Required work: Find "Where should I", then copy its line and every later line of the entries exactly through the end, leaving all pictures out.

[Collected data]
-- Opening Marker --

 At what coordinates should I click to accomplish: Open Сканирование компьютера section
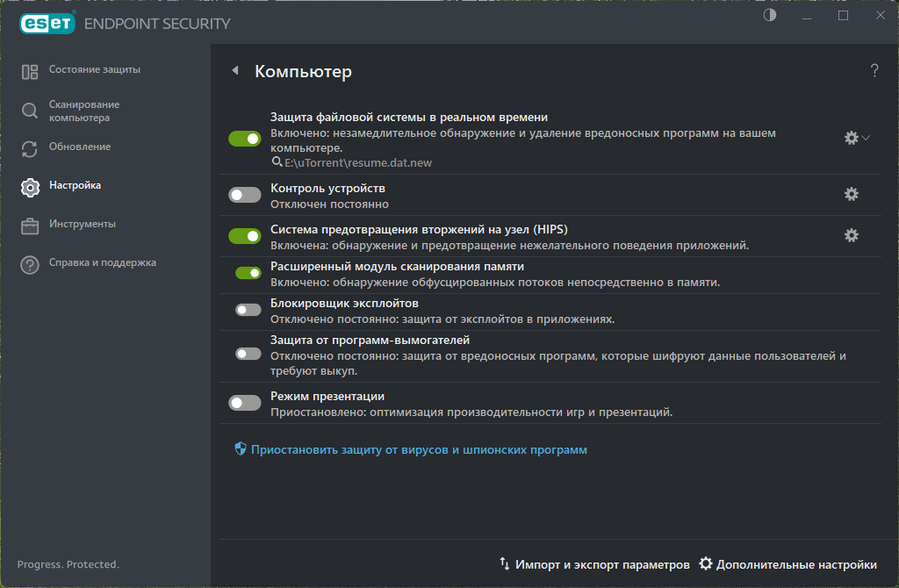click(x=84, y=111)
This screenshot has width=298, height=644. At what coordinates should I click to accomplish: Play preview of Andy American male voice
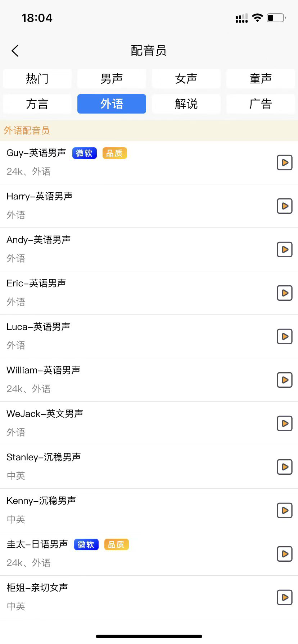pos(285,249)
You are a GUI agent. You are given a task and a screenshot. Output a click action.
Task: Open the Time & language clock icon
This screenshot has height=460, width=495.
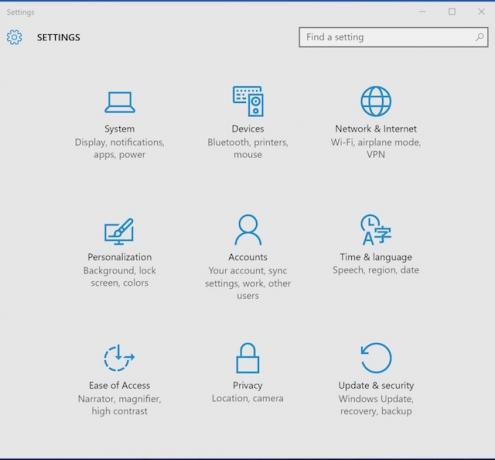(x=376, y=230)
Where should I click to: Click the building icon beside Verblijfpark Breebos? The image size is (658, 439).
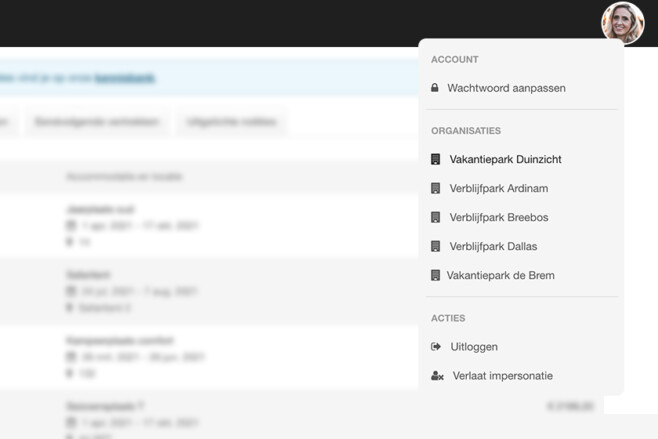coord(435,217)
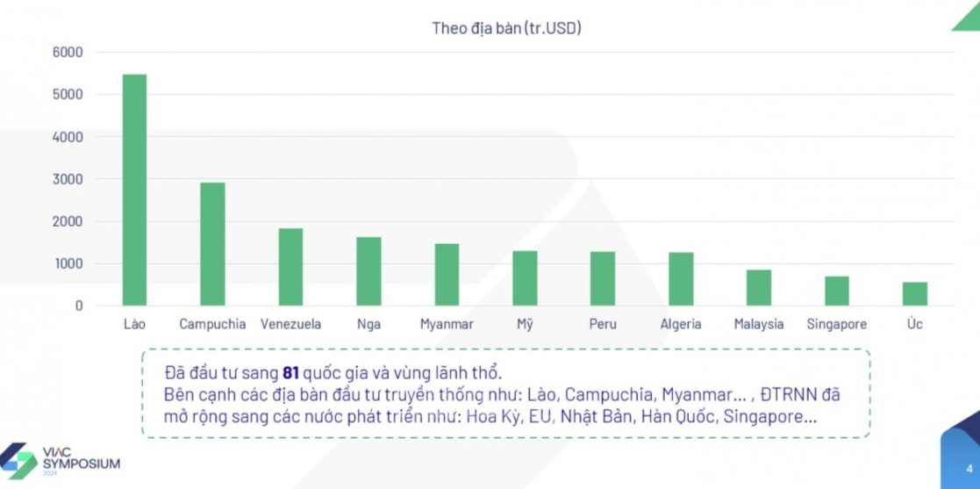Click the Campuchia axis label
980x489 pixels.
212,324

-- Closing Marker --

Worked solution:
Where should I click to: Click the building icon beside Verblijfpark Breebos? The image size is (658, 439).
coord(435,217)
Click the Campuchia axis label
980x489 pixels.
212,324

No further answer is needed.